Microsoft's .Net platform for Web services has been criticised because of the company's long-term stand against Java and its use of proprietary services. Even Microsoft's much vaunted Active Directory services technology, a foundation of the Windows 2000 server platform, now appears less significant in light of the .Net vision.

Gary Pugh, Oracle's director of product marketing for iPlatform, said that, ultimately, the choice of developer platform for Web services depends on what technology the developer is comfortable using.

He said it was unlikely that a Java developer would look at Microsoft's C#. "If there is no Java support in the .Net platform, developers will turn to a platform where they can use Java," he added.

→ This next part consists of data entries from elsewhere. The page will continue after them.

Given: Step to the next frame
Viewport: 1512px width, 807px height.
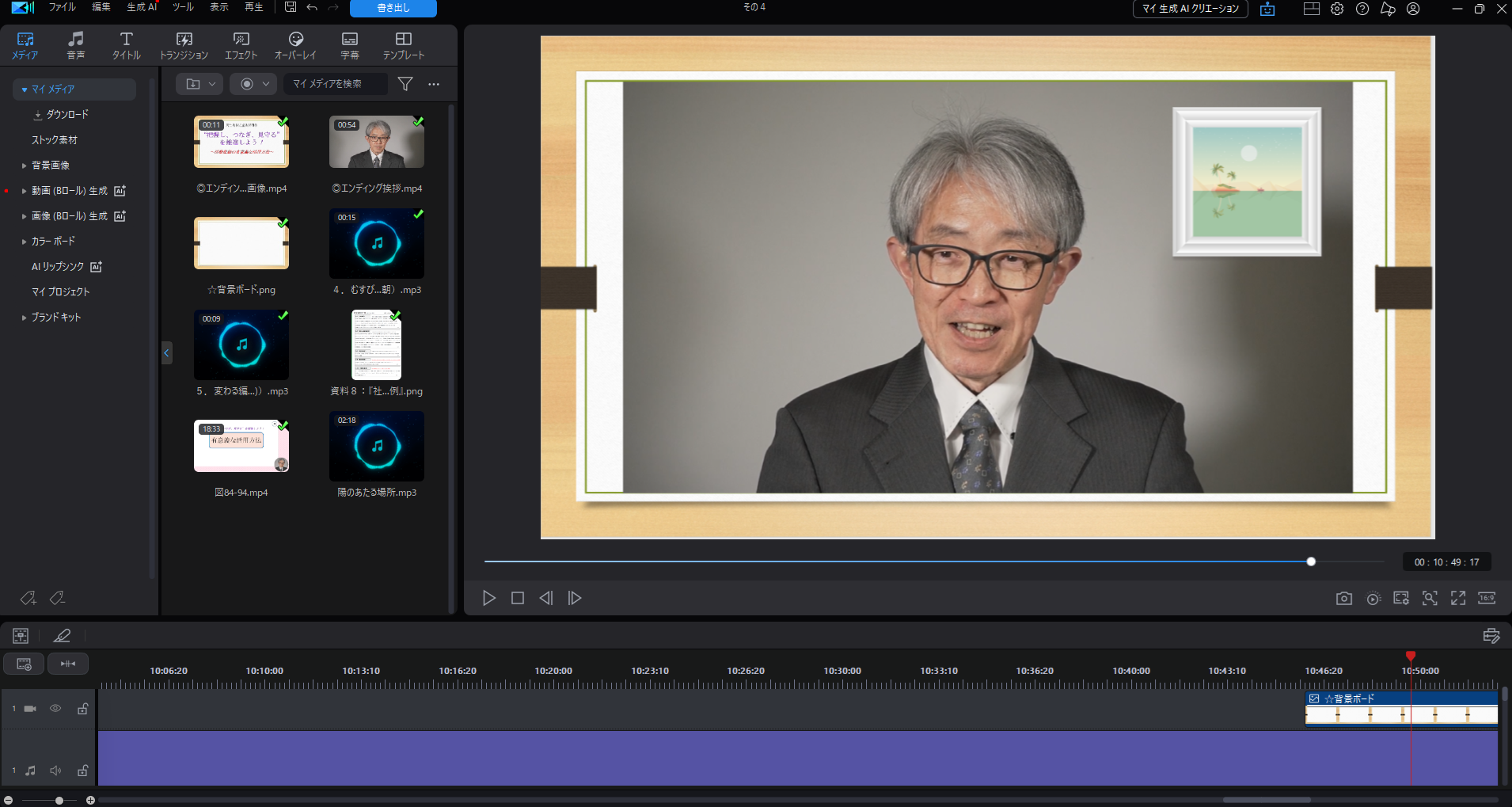Looking at the screenshot, I should click(x=575, y=598).
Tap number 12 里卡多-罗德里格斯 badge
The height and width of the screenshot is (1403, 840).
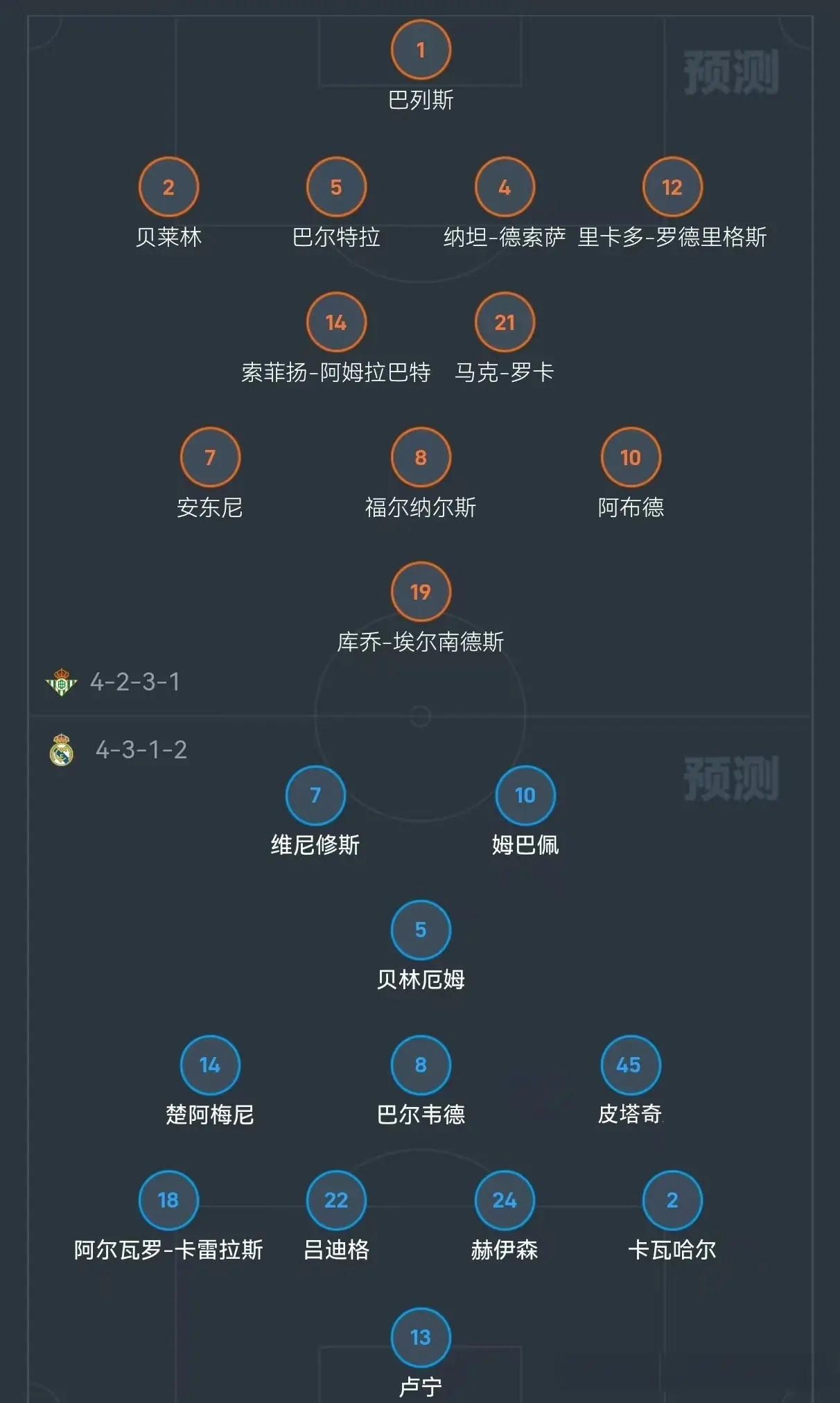pos(672,187)
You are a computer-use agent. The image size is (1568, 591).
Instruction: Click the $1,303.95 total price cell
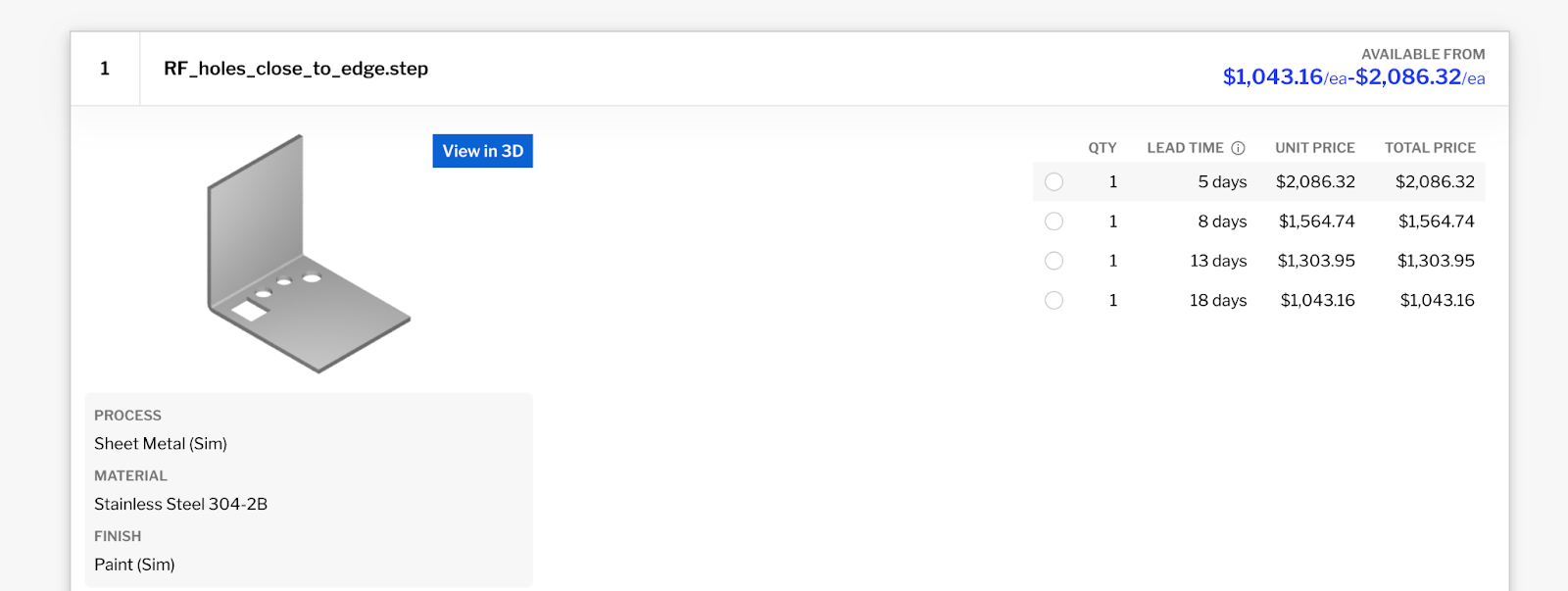click(x=1436, y=261)
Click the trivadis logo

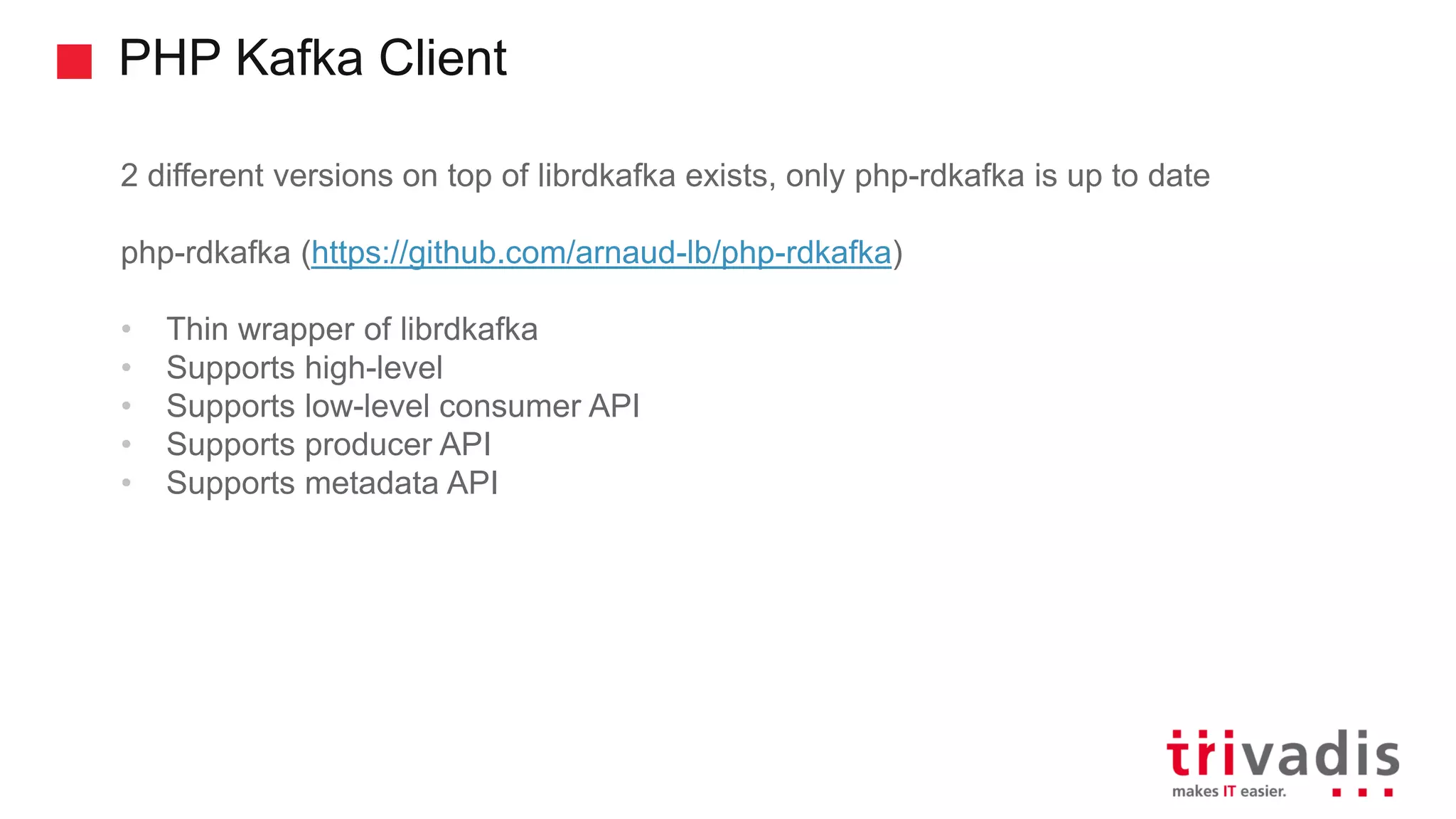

For someone who is used to Oracle products, that platform would be Oracle 9i, said Pugh, adding that Oracle is planning to extend its Jdeveloper tool with a 9i version geared towards Java development for Web services. "We see a huge opportunity [for Oracle] if Microsoft is disenfranchising the Java community," he said.

Peter Joseph, Novell's director of corporate strategy, was also critical of Microsoft's mission to focus on .Net as a development platform. Web services need an architecture that the developer can use, he said, adding that the downside of .Net is that it lacks a developer platform.

In Novell's vision, the company's eDirectory directory services platform and DirXML interface tool can be used to publish existing applications as Web services.

With so much attention on the raw technology behind Web services, it is hard to see the real business benefit behind SAP's decision to use Sun's J2EE platform. Ovum analyst Gary Barnett said the main difference between the Sun and Microsoft approaches was that "Microsoft appears to be moving up the food chain".

Barnett said that while Sun was concentrating on the architecture, Microsoft was offering a platform through BCentral, its portal for small to medium-sized enterprises, which could in future deliver applications as Web services.

He said the biggest business benefit of Web services would be realised when internal processes are Web-based. "Web services [provide] a very good way to develop a service-oriented architecture [within businesses] where all key business processes are delivered as Web services."

Barnett cited PeopleSoft's ERP package as one example. He said PeopleSoft had an application-programming interface that allowed the application to receive an XML document. This is one step away from a Web service-based business process, he said.

After a week in the Web services spotlight, SAP now appears to be taking a softer line and said it would support both J2EE and .Net.

The company stressed that Java was being used internally at SAP. Nevertheless, SAP's forthcoming Web application server, due to be unveiled on 6 November, offers SAP developers both its existing ABAP proprietary programming language and J2EE.